Turning things upside down… a different take on Headstand

It’s definitely winter for Southern California right now! The past few years have had us enjoying 70s and sunshine through December and January, but with El Nino visiting this year, we have gotten a lot more rain, and a lot more uncharacteristic cold. For me, that’s meant a lot less movement and time spent outdoors. My immune system has been feeling it, taking a big hit recently. I lost my voice last week, while still struggling with a bit of a sore throat, my energy levels have dropped, and I’ve developed some nice dark circles under my eyes. OYE!

 

One of the ways I’ve always given myself a good reboot is to add more headstands into my daily life. Only problem is: my neck doesn’t like headstand. Like a lot of people who spend or have spent a lot of time in front of a computer screen, I have what some might call “upper cross syndrome”, ie: flattening of the lower cervical spine and hyper extension of the upper cervical spine, where the head is moved forward, usually accompanied by some extra rounding of the upper back/thoracic spine.

Computer neck

What this means is that it is NOT a good idea for me to be weight bearing on my neck. So no headstand… And while I COULD technically work myself up to hold handstands for excessive periods of time to get a similar effect, I have a better way to get the wonderful effects of the big inversion!

 

Headstand on chairs

Headstand on two chairs!

 

There is no pressure on my neck. In fact, I get INCREDIBLE traction for my neck, taking a lot of pressure of any compressed nerves in my cervical spine. I get plenty of blood flow to my head and all in all a few minutes a day has me feeling super rejuvenated! You don’t need fancy equipment (I’ve seen devices made that cost upwards of $100+ that do something similar). I do have padded chairs that I often use (that cost $18 each), but as you can see, all I did here was grab two chairs from our kitchen and two cushions from our couch and vwalla! I’ve got some nice cushy support for my shoulders, my head is off the floor, no pressure on my neck, and I can hold this for as long as it seems appropriate. I have my back to the wall, just so I don’t have to worry as much about stability.

 

I sometimes give this pose (with the chairs) to students who have been experiencing neck pain as well. The traction on the neck, with the shoulders pinned by the chairs, is INCREDIBLE and can often lead to a greater range of motion for the neck as well as a reduction in nerve related pain coming from the cervical spine.

 

Despite their importance in traditional posture based yoga and the many raves about their benefits, from a scientific perspective, there isn’t a ton of evidence as to the specific effects of headstands and inversions.

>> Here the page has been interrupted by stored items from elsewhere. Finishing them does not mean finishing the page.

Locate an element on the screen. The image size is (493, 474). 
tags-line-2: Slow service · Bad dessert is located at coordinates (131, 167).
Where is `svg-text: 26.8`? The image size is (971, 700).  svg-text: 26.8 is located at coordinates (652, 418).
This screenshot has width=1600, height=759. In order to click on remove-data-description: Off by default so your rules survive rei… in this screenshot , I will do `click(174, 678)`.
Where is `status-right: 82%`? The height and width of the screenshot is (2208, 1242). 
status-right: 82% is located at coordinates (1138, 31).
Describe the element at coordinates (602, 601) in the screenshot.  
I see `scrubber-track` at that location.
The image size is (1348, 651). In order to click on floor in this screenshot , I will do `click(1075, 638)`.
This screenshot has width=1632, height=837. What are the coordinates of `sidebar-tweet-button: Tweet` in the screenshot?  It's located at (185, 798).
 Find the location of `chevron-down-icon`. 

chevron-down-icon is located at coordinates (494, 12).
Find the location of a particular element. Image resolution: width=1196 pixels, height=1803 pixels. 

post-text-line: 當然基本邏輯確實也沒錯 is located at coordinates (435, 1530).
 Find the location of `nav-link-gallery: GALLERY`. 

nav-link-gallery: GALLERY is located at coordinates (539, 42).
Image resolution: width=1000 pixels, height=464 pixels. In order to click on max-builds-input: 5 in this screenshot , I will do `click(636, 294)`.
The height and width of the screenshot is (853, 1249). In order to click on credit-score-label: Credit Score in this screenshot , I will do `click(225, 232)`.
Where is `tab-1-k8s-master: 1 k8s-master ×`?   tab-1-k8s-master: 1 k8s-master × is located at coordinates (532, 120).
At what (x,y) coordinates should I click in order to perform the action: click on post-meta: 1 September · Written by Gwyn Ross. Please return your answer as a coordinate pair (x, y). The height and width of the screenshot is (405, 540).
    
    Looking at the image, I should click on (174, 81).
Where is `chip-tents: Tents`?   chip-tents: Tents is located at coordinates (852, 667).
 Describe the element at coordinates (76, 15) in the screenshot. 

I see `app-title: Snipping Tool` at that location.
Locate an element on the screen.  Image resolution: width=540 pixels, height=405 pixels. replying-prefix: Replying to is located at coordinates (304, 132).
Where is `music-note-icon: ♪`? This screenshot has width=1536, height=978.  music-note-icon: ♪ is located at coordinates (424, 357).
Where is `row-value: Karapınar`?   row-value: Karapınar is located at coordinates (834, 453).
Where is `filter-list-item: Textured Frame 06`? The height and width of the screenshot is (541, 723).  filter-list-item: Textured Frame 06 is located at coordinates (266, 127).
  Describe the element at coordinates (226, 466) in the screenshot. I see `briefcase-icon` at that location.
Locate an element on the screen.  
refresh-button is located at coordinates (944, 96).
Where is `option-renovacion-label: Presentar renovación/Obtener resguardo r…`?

A small swedish study in 2013 found an increase in heart rate variability, which is a sign of a healthy heart, as well as a “subsequent restorative effect on the automatic nervous system”. Other studies have been done about inversions and disc health, but we are still lacking in studies on the effects of headstands and what they do for the body. We do have centuries of anecdotal evidence, however.

 

Some of the assumed benefits of headstands:

 

  1. Better circulation. With the heart working hard all day to pump blood flow up to your brain as well as back up from the feet, headstand is said to give the heart a rest and reduce unnecessary strain. So while the heart rate drops during a headstand, it’s helping the the heart rest so that it has plenty of pumping power for later.
  2. Blood and fluid that can get stuck down in the feet (edema), find an easier path back to the heart, which can help with varicose veins.
  3. It’s said to help flush fresh blood and nutrients into the face, helping with radiant, glowing skin!
  4. Flushes the adrenal glands, which could potentially help with stress.
  5. Provides more blood to the pituitary and hypothalamus glands.
  6. Stress relief! A few minutes up in a headstand and you are likely to notice the almost immediate different in your stress levels.
  7. Greater focus. With all the extra blood flow to the brain, headstands can be very helpful in increasing short term focus. If I am writing late at night and tired, I will often invert to help wake me up, clear my mind, and sharpen my focus!

 

Experiment:

 

As I integrate this modified headstand into my daily routine over the next couple of weeks, I’m going to test my heart rate with my FitBit Charge HR and see how much my heart rate drops during each session. I’ll post a follow up blog with the results!